Dataset entries:

◆ ◆ ◆ ◆ ◆ ◆ ◆

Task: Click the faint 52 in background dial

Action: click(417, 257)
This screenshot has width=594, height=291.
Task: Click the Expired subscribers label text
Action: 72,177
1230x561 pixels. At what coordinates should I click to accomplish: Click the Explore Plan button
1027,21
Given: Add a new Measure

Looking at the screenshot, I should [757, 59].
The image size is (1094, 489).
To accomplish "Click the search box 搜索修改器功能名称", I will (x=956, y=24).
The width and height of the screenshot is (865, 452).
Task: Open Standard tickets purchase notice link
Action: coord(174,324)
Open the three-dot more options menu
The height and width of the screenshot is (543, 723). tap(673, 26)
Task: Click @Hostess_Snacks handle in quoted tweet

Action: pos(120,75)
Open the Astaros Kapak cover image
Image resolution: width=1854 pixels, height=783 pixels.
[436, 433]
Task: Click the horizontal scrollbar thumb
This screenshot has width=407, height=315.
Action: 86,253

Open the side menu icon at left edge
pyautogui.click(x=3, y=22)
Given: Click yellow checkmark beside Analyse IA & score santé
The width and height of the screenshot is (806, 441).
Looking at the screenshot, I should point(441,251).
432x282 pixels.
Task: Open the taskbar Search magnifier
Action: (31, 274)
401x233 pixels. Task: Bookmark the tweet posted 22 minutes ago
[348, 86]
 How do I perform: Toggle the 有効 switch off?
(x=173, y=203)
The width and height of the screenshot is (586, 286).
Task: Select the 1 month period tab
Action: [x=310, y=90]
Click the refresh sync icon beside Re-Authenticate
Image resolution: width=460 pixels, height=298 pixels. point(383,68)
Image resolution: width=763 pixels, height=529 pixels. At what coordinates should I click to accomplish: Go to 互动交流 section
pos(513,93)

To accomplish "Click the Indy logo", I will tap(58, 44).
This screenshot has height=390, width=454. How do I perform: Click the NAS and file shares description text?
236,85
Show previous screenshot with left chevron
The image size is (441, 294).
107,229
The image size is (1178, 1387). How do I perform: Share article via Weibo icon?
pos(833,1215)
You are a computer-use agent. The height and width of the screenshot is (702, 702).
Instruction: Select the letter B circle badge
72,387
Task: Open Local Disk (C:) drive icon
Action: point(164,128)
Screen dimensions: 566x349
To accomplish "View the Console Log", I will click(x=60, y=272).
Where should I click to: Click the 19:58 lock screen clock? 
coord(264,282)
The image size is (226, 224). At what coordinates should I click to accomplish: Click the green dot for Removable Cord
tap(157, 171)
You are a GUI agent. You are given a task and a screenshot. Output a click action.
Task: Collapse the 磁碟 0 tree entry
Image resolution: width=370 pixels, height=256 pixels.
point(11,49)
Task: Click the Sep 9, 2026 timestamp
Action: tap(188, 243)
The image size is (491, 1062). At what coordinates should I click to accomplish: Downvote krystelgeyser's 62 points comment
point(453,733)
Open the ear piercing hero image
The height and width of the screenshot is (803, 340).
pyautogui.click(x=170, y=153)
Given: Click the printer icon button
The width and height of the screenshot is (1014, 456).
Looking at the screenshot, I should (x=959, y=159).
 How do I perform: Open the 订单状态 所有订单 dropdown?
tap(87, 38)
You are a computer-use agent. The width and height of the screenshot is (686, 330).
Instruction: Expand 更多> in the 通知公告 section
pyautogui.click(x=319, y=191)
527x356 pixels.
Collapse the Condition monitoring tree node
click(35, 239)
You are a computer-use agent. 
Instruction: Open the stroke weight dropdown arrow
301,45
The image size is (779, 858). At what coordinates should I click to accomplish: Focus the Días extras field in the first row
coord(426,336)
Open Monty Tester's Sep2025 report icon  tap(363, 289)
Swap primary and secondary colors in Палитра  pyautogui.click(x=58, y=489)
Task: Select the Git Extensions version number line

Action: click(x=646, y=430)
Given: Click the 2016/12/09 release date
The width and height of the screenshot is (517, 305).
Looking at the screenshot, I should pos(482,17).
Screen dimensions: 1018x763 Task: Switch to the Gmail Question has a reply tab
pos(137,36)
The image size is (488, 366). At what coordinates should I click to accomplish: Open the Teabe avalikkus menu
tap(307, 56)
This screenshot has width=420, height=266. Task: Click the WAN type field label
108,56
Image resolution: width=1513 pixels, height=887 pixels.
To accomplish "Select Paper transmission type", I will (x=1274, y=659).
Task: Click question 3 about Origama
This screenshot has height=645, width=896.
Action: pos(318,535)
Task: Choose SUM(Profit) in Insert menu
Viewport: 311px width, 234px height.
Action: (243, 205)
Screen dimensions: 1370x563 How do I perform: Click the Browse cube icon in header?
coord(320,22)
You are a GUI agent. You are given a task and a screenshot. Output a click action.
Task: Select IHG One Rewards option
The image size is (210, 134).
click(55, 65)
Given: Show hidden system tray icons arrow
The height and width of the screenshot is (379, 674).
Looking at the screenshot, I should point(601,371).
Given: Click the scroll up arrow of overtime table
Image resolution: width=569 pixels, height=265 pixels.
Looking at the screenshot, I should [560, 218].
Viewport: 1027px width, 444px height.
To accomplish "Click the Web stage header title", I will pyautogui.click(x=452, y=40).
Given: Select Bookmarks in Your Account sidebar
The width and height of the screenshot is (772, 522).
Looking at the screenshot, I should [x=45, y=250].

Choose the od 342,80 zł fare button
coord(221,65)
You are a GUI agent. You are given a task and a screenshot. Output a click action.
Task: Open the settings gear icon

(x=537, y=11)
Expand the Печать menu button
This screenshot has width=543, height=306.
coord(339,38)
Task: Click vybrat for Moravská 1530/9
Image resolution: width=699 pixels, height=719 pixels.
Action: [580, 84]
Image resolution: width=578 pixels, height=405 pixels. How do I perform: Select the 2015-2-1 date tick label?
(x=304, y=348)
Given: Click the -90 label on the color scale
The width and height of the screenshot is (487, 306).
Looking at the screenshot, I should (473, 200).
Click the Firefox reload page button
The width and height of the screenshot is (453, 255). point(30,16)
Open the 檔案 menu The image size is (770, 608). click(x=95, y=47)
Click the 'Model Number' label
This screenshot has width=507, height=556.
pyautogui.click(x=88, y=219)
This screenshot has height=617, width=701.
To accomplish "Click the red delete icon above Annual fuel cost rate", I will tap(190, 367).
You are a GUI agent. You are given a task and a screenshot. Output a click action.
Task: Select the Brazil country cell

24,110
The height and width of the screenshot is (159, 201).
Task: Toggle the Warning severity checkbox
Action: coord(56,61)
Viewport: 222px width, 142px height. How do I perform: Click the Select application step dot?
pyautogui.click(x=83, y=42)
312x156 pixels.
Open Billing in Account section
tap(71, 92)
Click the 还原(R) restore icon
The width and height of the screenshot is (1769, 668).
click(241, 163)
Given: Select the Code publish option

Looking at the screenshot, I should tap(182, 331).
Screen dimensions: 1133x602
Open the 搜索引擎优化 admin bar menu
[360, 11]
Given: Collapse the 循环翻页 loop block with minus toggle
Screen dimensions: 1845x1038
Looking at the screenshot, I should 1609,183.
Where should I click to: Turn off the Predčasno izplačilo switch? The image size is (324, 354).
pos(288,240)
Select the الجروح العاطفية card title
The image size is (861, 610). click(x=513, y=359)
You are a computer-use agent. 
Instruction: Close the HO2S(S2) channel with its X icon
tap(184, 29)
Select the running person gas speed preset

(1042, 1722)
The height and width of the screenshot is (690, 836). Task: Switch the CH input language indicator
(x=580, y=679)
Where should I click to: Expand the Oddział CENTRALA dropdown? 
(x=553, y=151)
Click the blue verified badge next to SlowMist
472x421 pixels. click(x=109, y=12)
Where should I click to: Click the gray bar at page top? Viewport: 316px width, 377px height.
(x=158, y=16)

◆ ◆ ◆ ◆ ◆ ◆ ◆

» ASSIGNED TASK:
Extract every record and return it verbatim.

» ANSWER BELOW:
Task: Click the faint 52 in background dial

Action: click(417, 257)
This screenshot has width=594, height=291.
Task: Click the Expired subscribers label text
Action: 72,177
1230x561 pixels. At what coordinates should I click to accomplish: Click the Explore Plan button
1027,21
Given: Add a new Measure

Looking at the screenshot, I should [757, 59].
The image size is (1094, 489).
To accomplish "Click the search box 搜索修改器功能名称", I will (x=956, y=24).
The width and height of the screenshot is (865, 452).
Task: Open Standard tickets purchase notice link
Action: coord(174,324)
Open the three-dot more options menu
The height and width of the screenshot is (543, 723). tap(673, 26)
Task: Click @Hostess_Snacks handle in quoted tweet

Action: pos(120,75)
Open the Astaros Kapak cover image
Image resolution: width=1854 pixels, height=783 pixels.
[436, 433]
Task: Click the horizontal scrollbar thumb
This screenshot has width=407, height=315.
Action: 86,253

Open the side menu icon at left edge
pyautogui.click(x=3, y=22)
Given: Click yellow checkmark beside Analyse IA & score santé
The width and height of the screenshot is (806, 441).
Looking at the screenshot, I should point(441,251).
432x282 pixels.
Task: Open the taskbar Search magnifier
Action: (31, 274)
401x233 pixels. Task: Bookmark the tweet posted 22 minutes ago
[348, 86]
 How do I perform: Toggle the 有効 switch off?
(x=173, y=203)
The width and height of the screenshot is (586, 286).
Task: Select the 1 month period tab
Action: [x=310, y=90]
Click the refresh sync icon beside Re-Authenticate
Image resolution: width=460 pixels, height=298 pixels. point(383,68)
Image resolution: width=763 pixels, height=529 pixels. At what coordinates should I click to accomplish: Go to 互动交流 section
pos(513,93)

To accomplish "Click the Indy logo", I will tap(58, 44).
This screenshot has height=390, width=454. How do I perform: Click the NAS and file shares description text?
236,85
Show previous screenshot with left chevron
The image size is (441, 294).
107,229
The image size is (1178, 1387). How do I perform: Share article via Weibo icon?
pos(833,1215)
You are a computer-use agent. The height and width of the screenshot is (702, 702).
Instruction: Select the letter B circle badge
72,387
Task: Open Local Disk (C:) drive icon
Action: point(164,128)
Screen dimensions: 566x349
To accomplish "View the Console Log", I will click(x=60, y=272).
Where should I click to: Click the 19:58 lock screen clock? 
coord(264,282)
The image size is (226, 224). At what coordinates should I click to accomplish: Click the green dot for Removable Cord
tap(157, 171)
You are a GUI agent. You are given a task and a screenshot. Output a click action.
Task: Collapse the 磁碟 0 tree entry
Image resolution: width=370 pixels, height=256 pixels.
point(11,49)
Task: Click the Sep 9, 2026 timestamp
Action: tap(188, 243)
The image size is (491, 1062). At what coordinates should I click to accomplish: Downvote krystelgeyser's 62 points comment
point(453,733)
Open the ear piercing hero image
The height and width of the screenshot is (803, 340).
pyautogui.click(x=170, y=153)
Given: Click the printer icon button
The width and height of the screenshot is (1014, 456).
Looking at the screenshot, I should (x=959, y=159).
 How do I perform: Open the 订单状态 所有订单 dropdown?
tap(87, 38)
You are a computer-use agent. The width and height of the screenshot is (686, 330).
Instruction: Expand 更多> in the 通知公告 section
pyautogui.click(x=319, y=191)
527x356 pixels.
Collapse the Condition monitoring tree node
click(35, 239)
You are a computer-use agent. 
Instruction: Open the stroke weight dropdown arrow
301,45
The image size is (779, 858). At what coordinates should I click to accomplish: Focus the Días extras field in the first row
coord(426,336)
Open Monty Tester's Sep2025 report icon  tap(363, 289)
Swap primary and secondary colors in Палитра  pyautogui.click(x=58, y=489)
Task: Select the Git Extensions version number line

Action: click(x=646, y=430)
Given: Click the 2016/12/09 release date
The width and height of the screenshot is (517, 305).
Looking at the screenshot, I should pos(482,17).
Screen dimensions: 1018x763 Task: Switch to the Gmail Question has a reply tab
pos(137,36)
The image size is (488, 366). At what coordinates should I click to accomplish: Open the Teabe avalikkus menu
tap(307, 56)
This screenshot has width=420, height=266. Task: Click the WAN type field label
108,56
Image resolution: width=1513 pixels, height=887 pixels.
To accomplish "Select Paper transmission type", I will (x=1274, y=659).
Task: Click question 3 about Origama
This screenshot has height=645, width=896.
Action: pos(318,535)
Task: Choose SUM(Profit) in Insert menu
Viewport: 311px width, 234px height.
Action: (243, 205)
Screen dimensions: 1370x563 How do I perform: Click the Browse cube icon in header?
coord(320,22)
You are a GUI agent. You are given a task and a screenshot. Output a click action.
Task: Select IHG One Rewards option
The image size is (210, 134).
click(55, 65)
Given: Show hidden system tray icons arrow
The height and width of the screenshot is (379, 674).
Looking at the screenshot, I should point(601,371).
Given: Click the scroll up arrow of overtime table
Image resolution: width=569 pixels, height=265 pixels.
Looking at the screenshot, I should [560, 218].
Viewport: 1027px width, 444px height.
To accomplish "Click the Web stage header title", I will pyautogui.click(x=452, y=40).
Given: Select Bookmarks in Your Account sidebar
The width and height of the screenshot is (772, 522).
Looking at the screenshot, I should [x=45, y=250].

Choose the od 342,80 zł fare button
coord(221,65)
You are a GUI agent. You are given a task and a screenshot. Output a click action.
Task: Open the settings gear icon

(x=537, y=11)
Expand the Печать menu button
This screenshot has width=543, height=306.
coord(339,38)
Task: Click vybrat for Moravská 1530/9
Image resolution: width=699 pixels, height=719 pixels.
Action: [580, 84]
Image resolution: width=578 pixels, height=405 pixels. How do I perform: Select the 2015-2-1 date tick label?
(x=304, y=348)
Given: Click the -90 label on the color scale
The width and height of the screenshot is (487, 306).
Looking at the screenshot, I should (473, 200).
Click the Firefox reload page button
The width and height of the screenshot is (453, 255). point(30,16)
Open the 檔案 menu The image size is (770, 608). click(x=95, y=47)
Click the 'Model Number' label
This screenshot has width=507, height=556.
pyautogui.click(x=88, y=219)
This screenshot has height=617, width=701.
To accomplish "Click the red delete icon above Annual fuel cost rate", I will tap(190, 367).
You are a GUI agent. You are given a task and a screenshot. Output a click action.
Task: Select the Brazil country cell

24,110
The height and width of the screenshot is (159, 201).
Task: Toggle the Warning severity checkbox
Action: coord(56,61)
Viewport: 222px width, 142px height. How do I perform: Click the Select application step dot?
pyautogui.click(x=83, y=42)
312x156 pixels.
Open Billing in Account section
tap(71, 92)
Click the 还原(R) restore icon
The width and height of the screenshot is (1769, 668).
click(241, 163)
Given: Select the Code publish option

Looking at the screenshot, I should tap(182, 331).
Screen dimensions: 1133x602
Open the 搜索引擎优化 admin bar menu
[360, 11]
Given: Collapse the 循环翻页 loop block with minus toggle
Screen dimensions: 1845x1038
Looking at the screenshot, I should 1609,183.
Where should I click to: Turn off the Predčasno izplačilo switch? The image size is (324, 354).
pos(288,240)
Select the الجروح العاطفية card title
The image size is (861, 610). click(x=513, y=359)
You are a computer-use agent. 
Instruction: Close the HO2S(S2) channel with its X icon
tap(184, 29)
Select the running person gas speed preset

(1042, 1722)
The height and width of the screenshot is (690, 836). Task: Switch the CH input language indicator
(x=580, y=679)
Where should I click to: Expand the Oddział CENTRALA dropdown? 
(x=553, y=151)
Click the blue verified badge next to SlowMist
472x421 pixels. click(x=109, y=12)
Where should I click to: Click the gray bar at page top? Viewport: 316px width, 377px height.
(x=158, y=16)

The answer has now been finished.